Colorful summer produce at the Great Barrington Farmers’ Market. Photo courtesy Great Barrington Farmers’ Market

“This is pretty incredible [considering] all that money stays in the local economy,” said Stone. In other words, it’s a win across the board. Farmers enjoy the demand for their products and all families gain access to fresh, local produce. To date, nutrition assistance sales make up about 20 percent of the overall produce sales at the GBFM (including WIC, SNAP and FMNP). And the process is simple: a SNAP card holder visits the market managers’ tent, $25 is deducted from their EBT card, and the shopper receives $50 in tokens to use at the market. “We are increasing their benefits,” said Stone, but perhaps more importantly “[we are bringing] more shoppers to the market who might not otherwise come.”

The Great Barrington Farmers’ Market is a 29-year-old producer-only market in the heart of downtown Great Barrington. You can find it at 18 Church St. every Saturday from 9 a.m. to 1 p.m. Mother’s Day weekend until the last Saturday of October. The market proudly doubles SNAP up to $25 per market, as well as WIC and Senior Farmers Market checks. Each market features over 30 local food vendors, live music and community events.

Joey Chernila and Lisa Landry at the No. 6 Depot booth at the Great Barrington Farmers’ Market. Photo courtesy Great Barrington Farmers’ Market

“Storytelling seems like the right jumping off point to starting a regular, community event,” said Stone. Joey Chernila, who has hosted Inkless storytelling events at No. 6 Depot in West Stockbridge, will host the event which will include, among others, Doria Pollinger, Susan Sellew, Dan Nielsen, Andy Davis, Molly Comstock, Barbara Cohen and Jake Levin. Additionally, there will be space at the end of the program if audience members feel inspired to put his or her name into the hat.
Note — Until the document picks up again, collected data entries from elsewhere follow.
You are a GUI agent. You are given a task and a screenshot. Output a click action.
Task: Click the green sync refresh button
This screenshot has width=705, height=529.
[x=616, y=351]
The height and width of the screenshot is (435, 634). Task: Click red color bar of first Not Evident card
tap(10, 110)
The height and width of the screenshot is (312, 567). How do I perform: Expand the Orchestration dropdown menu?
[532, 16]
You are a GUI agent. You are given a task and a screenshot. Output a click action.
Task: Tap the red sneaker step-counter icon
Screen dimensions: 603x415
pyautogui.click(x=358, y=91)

“[Joey] is so great at drawing stories out of people and celebrating the diversity of community around a certain topic,” said Stone. “He’s really talented and also very much a part of the market,” she added, noting that his wife, Alana Chernila, served as market manager prior to the tenure of Stone and Burke, effectively having “brought [them] into the fold.”
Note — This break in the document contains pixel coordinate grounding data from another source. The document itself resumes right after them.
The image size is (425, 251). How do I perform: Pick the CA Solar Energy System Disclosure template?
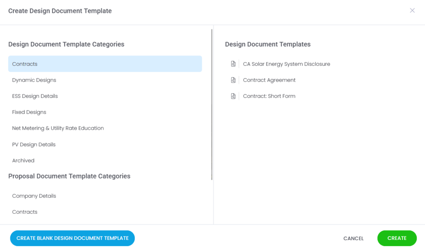pyautogui.click(x=286, y=64)
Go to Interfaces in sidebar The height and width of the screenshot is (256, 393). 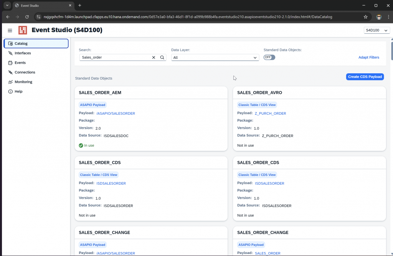[23, 53]
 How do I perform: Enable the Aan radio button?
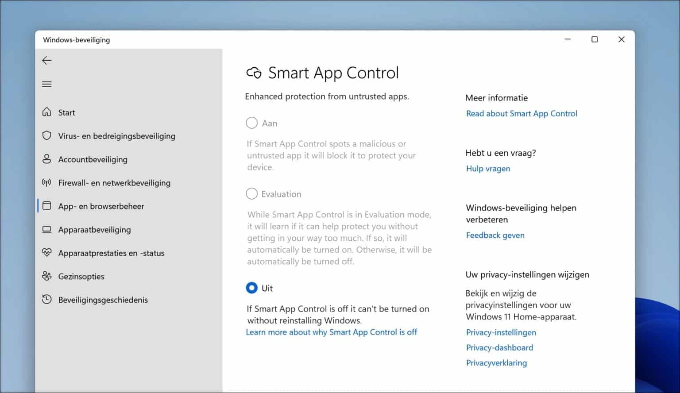(x=251, y=123)
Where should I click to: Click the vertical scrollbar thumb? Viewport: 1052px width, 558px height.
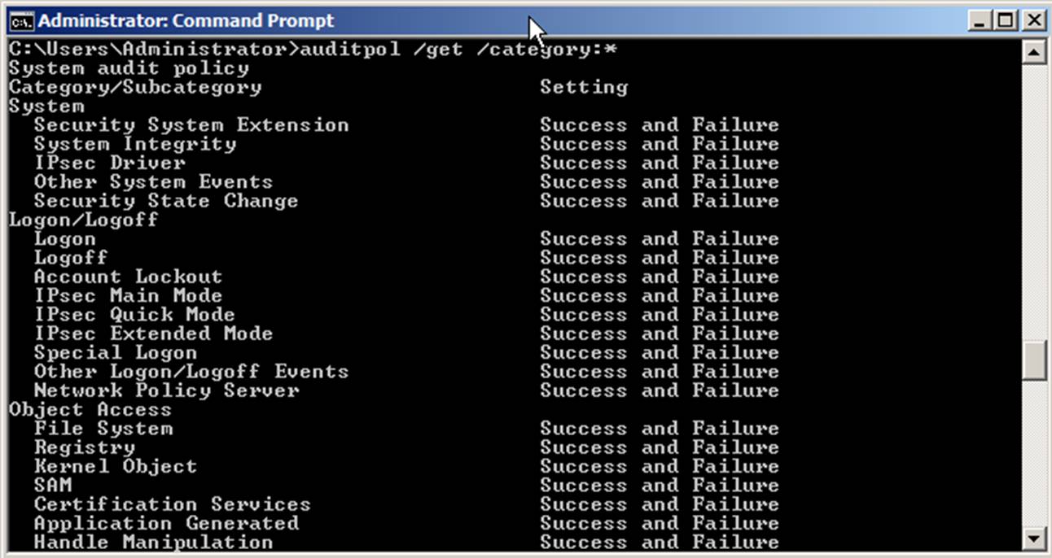tap(1034, 360)
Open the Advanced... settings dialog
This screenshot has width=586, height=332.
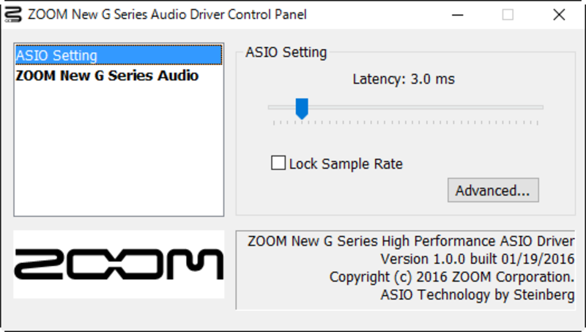point(493,191)
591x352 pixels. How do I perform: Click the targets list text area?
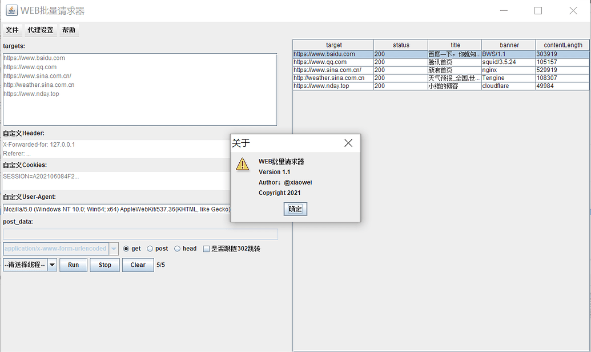[x=140, y=89]
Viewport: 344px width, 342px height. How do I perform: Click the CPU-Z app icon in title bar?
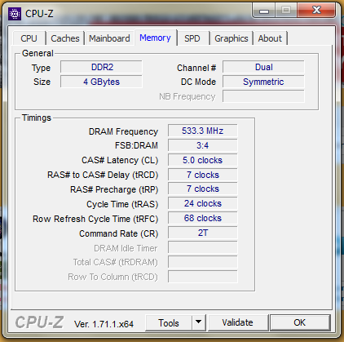tap(15, 14)
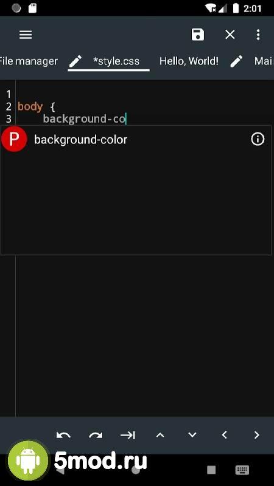Viewport: 274px width, 486px height.
Task: Tap the pencil icon beside *style.css
Action: (75, 61)
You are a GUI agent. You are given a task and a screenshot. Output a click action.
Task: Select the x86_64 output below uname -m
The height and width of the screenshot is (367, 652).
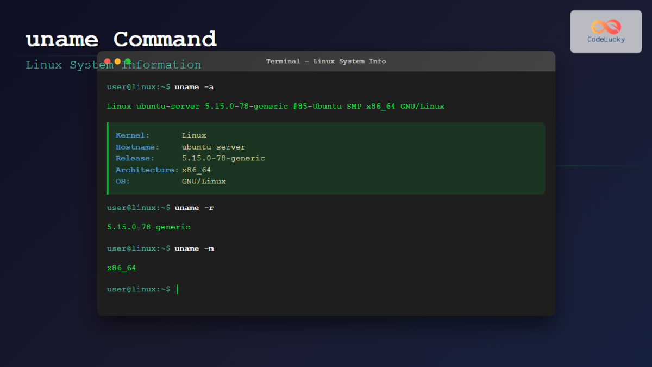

“Farm Market Table” will feature farmers, cooks, local food heroes, and neighbors sharing their stories about the power and purpose of food. All ticket sales will benefit the Market’s SNAP, WIC and Senior Check doubling programs—one step toward a more resilient, accessible and sustainable local food system. In an effort to welcome everyone to celebrate and support food in our community, tickets to Saturday’s event are offered on a sliding scale: Full-price tickets are $25; half-price tickets are available by using code gbfm; and SNAP card holders get in for free. For tickets and more information, see the Berkshire Edge calendar.